- **The task**: Please give the entries below, from the line containing "Locate an element on the screen. The" through the line containing "(212, 380).", as a JSON list of strings with one string per line and blank lines left out.

(Collected data entries)
================

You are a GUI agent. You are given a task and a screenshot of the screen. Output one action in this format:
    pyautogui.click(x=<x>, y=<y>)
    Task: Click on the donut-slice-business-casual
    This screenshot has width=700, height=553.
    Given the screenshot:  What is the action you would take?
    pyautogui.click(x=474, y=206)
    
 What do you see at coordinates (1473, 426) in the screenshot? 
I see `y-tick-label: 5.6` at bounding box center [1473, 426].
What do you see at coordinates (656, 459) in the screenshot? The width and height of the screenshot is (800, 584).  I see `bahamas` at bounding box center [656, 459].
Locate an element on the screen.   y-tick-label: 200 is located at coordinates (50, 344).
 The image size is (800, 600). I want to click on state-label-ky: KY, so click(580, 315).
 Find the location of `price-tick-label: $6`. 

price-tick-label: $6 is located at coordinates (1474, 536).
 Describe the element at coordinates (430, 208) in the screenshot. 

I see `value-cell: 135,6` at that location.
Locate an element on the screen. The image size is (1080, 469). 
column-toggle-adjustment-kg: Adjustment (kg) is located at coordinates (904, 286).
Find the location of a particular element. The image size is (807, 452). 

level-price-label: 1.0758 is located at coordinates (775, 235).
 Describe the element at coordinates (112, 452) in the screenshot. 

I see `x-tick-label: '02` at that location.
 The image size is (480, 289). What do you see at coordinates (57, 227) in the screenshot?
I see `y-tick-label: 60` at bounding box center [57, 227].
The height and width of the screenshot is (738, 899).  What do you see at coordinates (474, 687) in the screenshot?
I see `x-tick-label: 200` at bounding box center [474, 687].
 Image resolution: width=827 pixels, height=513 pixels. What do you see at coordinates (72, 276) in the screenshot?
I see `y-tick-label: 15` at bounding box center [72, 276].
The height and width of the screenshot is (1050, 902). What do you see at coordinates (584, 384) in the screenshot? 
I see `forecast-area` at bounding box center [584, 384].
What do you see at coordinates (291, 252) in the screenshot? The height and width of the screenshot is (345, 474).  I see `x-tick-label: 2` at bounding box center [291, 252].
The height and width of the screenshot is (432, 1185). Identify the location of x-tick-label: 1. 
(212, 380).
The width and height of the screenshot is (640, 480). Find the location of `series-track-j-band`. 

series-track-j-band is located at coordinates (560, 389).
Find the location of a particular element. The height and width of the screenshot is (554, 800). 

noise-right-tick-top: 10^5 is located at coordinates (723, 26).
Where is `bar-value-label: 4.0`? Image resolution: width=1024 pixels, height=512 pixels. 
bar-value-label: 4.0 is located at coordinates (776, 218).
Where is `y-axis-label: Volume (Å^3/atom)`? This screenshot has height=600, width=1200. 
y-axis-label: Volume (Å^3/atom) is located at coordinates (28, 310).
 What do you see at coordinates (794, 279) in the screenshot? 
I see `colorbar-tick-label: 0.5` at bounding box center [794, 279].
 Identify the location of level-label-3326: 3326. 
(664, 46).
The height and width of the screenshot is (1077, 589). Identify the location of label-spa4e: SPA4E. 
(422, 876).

================

- **Exercise output**:
[
  "Locate an element on the screen. The image size is (1080, 469). ",
  "column-toggle-adjustment-kg: Adjustment (kg) is located at coordinates (904, 286).",
  "Find the location of a particular element. The image size is (807, 452). ",
  "level-price-label: 1.0758 is located at coordinates (775, 235).",
  " Describe the element at coordinates (112, 452) in the screenshot. ",
  "I see `x-tick-label: '02` at that location.",
  " The image size is (480, 289). What do you see at coordinates (57, 227) in the screenshot?",
  "I see `y-tick-label: 60` at bounding box center [57, 227].",
  "The height and width of the screenshot is (738, 899).  What do you see at coordinates (474, 687) in the screenshot?",
  "I see `x-tick-label: 200` at bounding box center [474, 687].",
  " Image resolution: width=827 pixels, height=513 pixels. What do you see at coordinates (72, 276) in the screenshot?",
  "I see `y-tick-label: 15` at bounding box center [72, 276].",
  "The height and width of the screenshot is (1050, 902). What do you see at coordinates (584, 384) in the screenshot? ",
  "I see `forecast-area` at bounding box center [584, 384].",
  "What do you see at coordinates (291, 252) in the screenshot? The height and width of the screenshot is (345, 474).  I see `x-tick-label: 2` at bounding box center [291, 252].",
  "The height and width of the screenshot is (432, 1185). Identify the location of x-tick-label: 1. ",
  "(212, 380)."
]